Manchester United – Manchester City: A Game Of Football Which Unfortunately Happened (0-0)

With critics to be proven wrong, and a return to the top four at stake, the expectation was high for the latest edition of the Manchester derby. However, both teams produced a limited, lethargic and lackluster affair, with bad buildup structures being cancelled out by tangible defensive organizations.   

Tactical analysis and match report by Joel Parker.

After Leipzig exploited major issues to knock Manchester United out of the Champions League, the prospect of beating their closest companions offered a huge uplift for Ole Gunnar Solskjær. The matchup against Pep Guardiola has enabled them to deploy their counterattacking scheme to the full, winning three of the last four derbies prior.

Though Man United are still picking up results in the league, structurally they still heavily rely on the work of Bruno Fernandes and their defensive work remains individualistic, rather than cohesive.

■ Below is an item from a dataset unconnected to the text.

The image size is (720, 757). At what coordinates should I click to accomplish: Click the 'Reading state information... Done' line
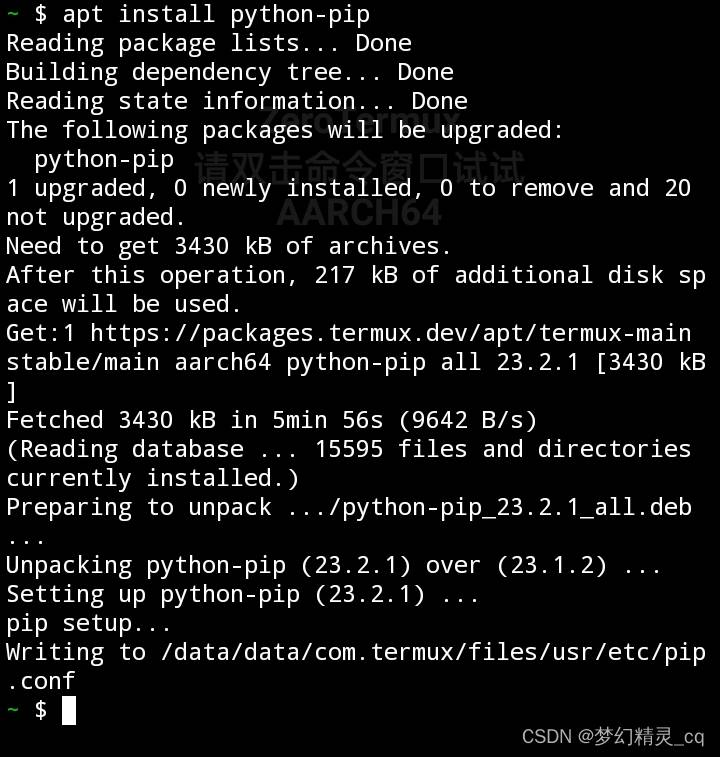[237, 101]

The goals they concede can’t be without pundits pointing at those in the defensive line making errors, rather than the way the manager shapes the team.

Manchester City are another team whose results have improved, without looking entirely convincing. In recent performances, Guardiola has favored the double pivot Two central midfielders next to each other. in buildup, which has seen their fullbacks operate more functionally as fullbacks, rather than dropping centrally. However, Man City still look one-dimensional in the final third, The one-third of the pitch that is closest to the opposition’s goal. funneling a lot of their creativity through Kevin De Bruyne. 

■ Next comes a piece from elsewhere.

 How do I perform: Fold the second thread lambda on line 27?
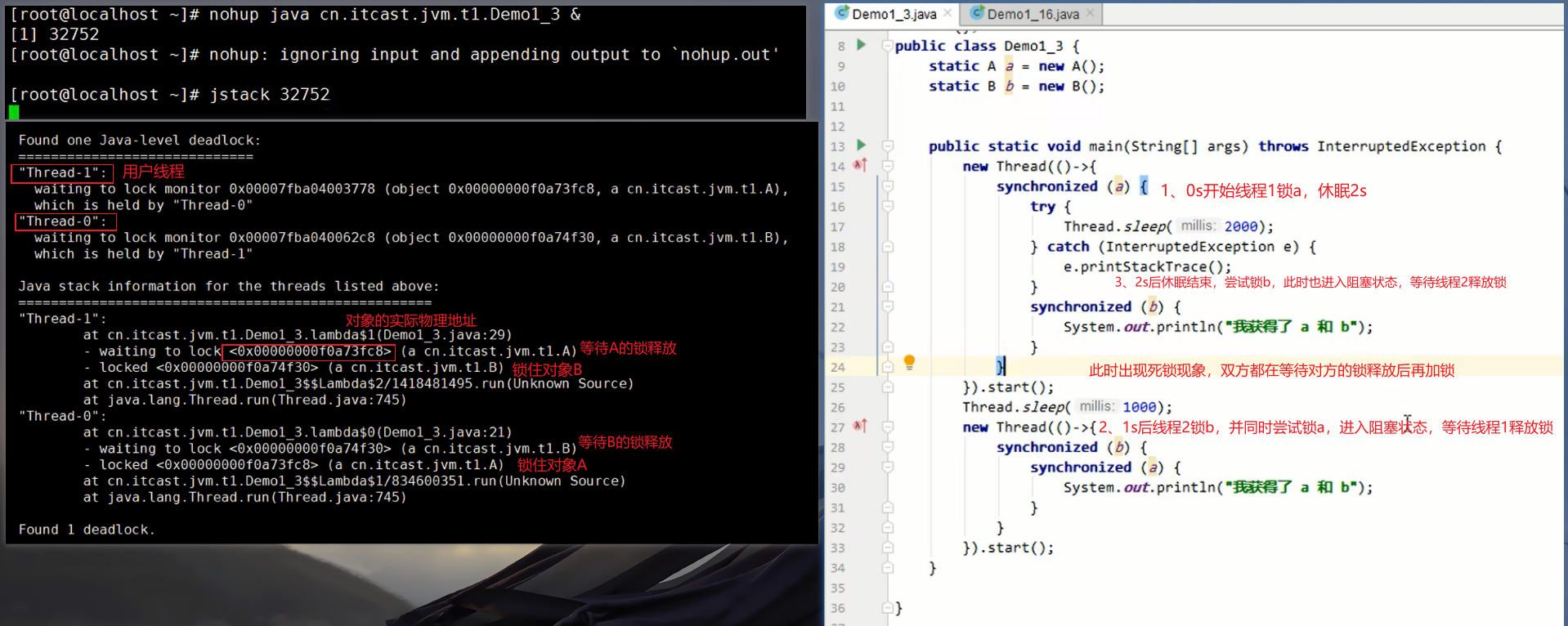[888, 427]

Solskjær made two changes from the Leipzig game: both Alex Telles and Nemanja Matić were replaced by Fred and Paul Pogba, respectively, rotating their shape from a 3-4-1-2 into a 4-3-1-2 formation. Guardiola made a vast number of changes from their win over Marseille, having already qualified for the next stages. Sticking to the 4-2-3-1 formation, Kevin De Bruyne, Raheem Sterling and Gabriel Jesus all returned, while Sergio Agüero still missed out. 

Man United succumb to wide pressing trigger

On the ball, Man City didn’t assert themselves in the opposition half like they usually do – in fact, it was Man United who were continually attempting to build in the first ten minutes.

On paper, Solskjær’s team initially looked to play in the diamond. However, with Paul Pogba wide on the left, Bruno Fernandes roaming into the right channel, and the two remaining midfielders as part of the same line, they resembled more of a 4-4-2 formation in possession of the ball.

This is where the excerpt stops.